The ex-Soviet country of 45 million people has gone through two popular uprisings in two decades and is mired in a smouldering conflict with separatists in the industrial east.
The conflict -- the worst East-West crisis since the end of the Cold War -- broke out after Russia annexed Crimea in 2014 and has already claimed some 13,000 lives.
"I respect the constitutional right of every Ukrainian to protest, I hear you and trust me -- I will never betray Ukraine," Zelensky said in a video address to the nation on Thursday.
The 41-year-old president, who came to power in May, implored Ukrainians to keep a cool head and not to "give in to manipulations and provocations of some individuals."
"They really want to use you," he said without being specific.
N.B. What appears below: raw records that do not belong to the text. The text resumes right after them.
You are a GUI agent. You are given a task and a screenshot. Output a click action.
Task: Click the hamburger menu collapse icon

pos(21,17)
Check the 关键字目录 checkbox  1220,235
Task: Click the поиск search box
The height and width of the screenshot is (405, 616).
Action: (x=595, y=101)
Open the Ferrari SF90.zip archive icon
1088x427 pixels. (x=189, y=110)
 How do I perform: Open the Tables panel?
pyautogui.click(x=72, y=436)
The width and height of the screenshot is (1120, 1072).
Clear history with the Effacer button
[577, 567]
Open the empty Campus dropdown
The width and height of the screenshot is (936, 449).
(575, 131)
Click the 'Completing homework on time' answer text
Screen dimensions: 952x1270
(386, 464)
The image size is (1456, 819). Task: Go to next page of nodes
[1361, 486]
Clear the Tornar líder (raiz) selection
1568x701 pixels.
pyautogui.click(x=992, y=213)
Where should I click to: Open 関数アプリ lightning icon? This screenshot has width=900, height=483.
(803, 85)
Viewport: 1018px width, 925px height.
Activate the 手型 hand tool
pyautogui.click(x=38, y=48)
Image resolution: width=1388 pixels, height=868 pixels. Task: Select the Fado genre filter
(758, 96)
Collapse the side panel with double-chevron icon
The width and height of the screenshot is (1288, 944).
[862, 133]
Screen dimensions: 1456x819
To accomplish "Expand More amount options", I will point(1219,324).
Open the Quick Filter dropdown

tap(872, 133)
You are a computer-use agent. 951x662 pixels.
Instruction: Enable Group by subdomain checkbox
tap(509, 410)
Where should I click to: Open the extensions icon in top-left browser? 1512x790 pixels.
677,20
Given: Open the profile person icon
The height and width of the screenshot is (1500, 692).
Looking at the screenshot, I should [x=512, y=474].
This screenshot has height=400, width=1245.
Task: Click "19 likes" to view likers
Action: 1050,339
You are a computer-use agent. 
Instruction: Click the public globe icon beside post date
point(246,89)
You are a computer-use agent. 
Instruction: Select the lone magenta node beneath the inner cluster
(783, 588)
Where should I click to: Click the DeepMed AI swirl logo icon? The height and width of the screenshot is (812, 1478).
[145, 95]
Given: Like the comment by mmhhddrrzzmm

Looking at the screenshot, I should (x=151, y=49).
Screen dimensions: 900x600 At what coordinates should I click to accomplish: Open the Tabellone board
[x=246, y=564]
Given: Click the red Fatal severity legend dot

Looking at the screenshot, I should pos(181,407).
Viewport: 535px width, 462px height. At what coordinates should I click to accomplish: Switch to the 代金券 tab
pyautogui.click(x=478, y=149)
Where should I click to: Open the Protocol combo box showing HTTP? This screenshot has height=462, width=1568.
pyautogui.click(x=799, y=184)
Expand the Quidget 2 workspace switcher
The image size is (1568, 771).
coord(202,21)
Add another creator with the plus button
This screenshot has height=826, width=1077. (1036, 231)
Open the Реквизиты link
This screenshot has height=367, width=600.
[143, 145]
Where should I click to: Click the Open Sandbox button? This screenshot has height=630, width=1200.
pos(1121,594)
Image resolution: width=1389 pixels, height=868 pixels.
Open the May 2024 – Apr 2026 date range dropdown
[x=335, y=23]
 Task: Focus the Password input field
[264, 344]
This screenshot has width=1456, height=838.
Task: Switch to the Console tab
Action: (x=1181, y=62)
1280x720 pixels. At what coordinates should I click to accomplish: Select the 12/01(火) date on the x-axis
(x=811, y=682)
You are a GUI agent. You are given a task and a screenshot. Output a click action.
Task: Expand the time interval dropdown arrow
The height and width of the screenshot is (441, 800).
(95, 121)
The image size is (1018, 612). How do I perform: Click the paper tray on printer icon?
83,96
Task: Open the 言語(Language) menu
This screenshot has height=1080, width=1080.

He said all of society would be involved in drawing up new legislation on the status of the separatist-held territories known locally as Donbass.
"All of us understand that Donbass is Ukraine," he said.
Earlier this week the Ukrainian leader promised that elections in east Ukraine would not take place "at gun point" -- that is before the withdrawal of pro-Russian forces.
Zelensky and Russian President Vladimir Putin could meet for the first time this month in talks aimed at ending the conflict in eastern Ukraine.
The provisional agreement of a plan for the separatist-held regions was a key condition set by Moscow for a meeting.
Such talks would be hosted by French President Emmanuel Macron, who has been spearheading the drive for peace in Ukraine, and would also involve German Chancellor Angela Merkel.
It would be the first such four-way summit since 2016.
- 'Putin formula' -
The roadmap for the separatist-held Donetsk People's Republic and Lugansk People's Republic has been dubbed "the Steinmeier formula", after the former German foreign minister, Frank-Walter Steinmeier, who proposed it.
Some see it as a potential compromise between Kiev and Moscow but Kremlin critics fear the West has tired of Ukraine's long-running crisis and will push Zelensky to make damaging concessions to Russia.
Zelensky's predecessor Petro Poroshenko has called the plan "Putin's formula", claiming it essentially endorses the Russian annexation of Crimea and Moscow's de-facto control of eastern Ukraine.
The US embassy in Kiev said on Thursday it welcomed progress towards peace in eastern Ukraine, adding that Kiev should reinstate control of its borders.
"Free and fair elections require withdrawing Russia-led forces and illegal armed formations from Ukraine's territory," the embassy said in a statement on Twitter.
"Russia needs to display the political will to make this happen".
Kiev and the West have accused Russia of giving military backing to the separatists, which Moscow denies.
Separately, the mission warned US citizens about upcoming rallies in a number of Ukrainian cities.
"Participation in these events are expected to grow through the weekend," the US embassy said.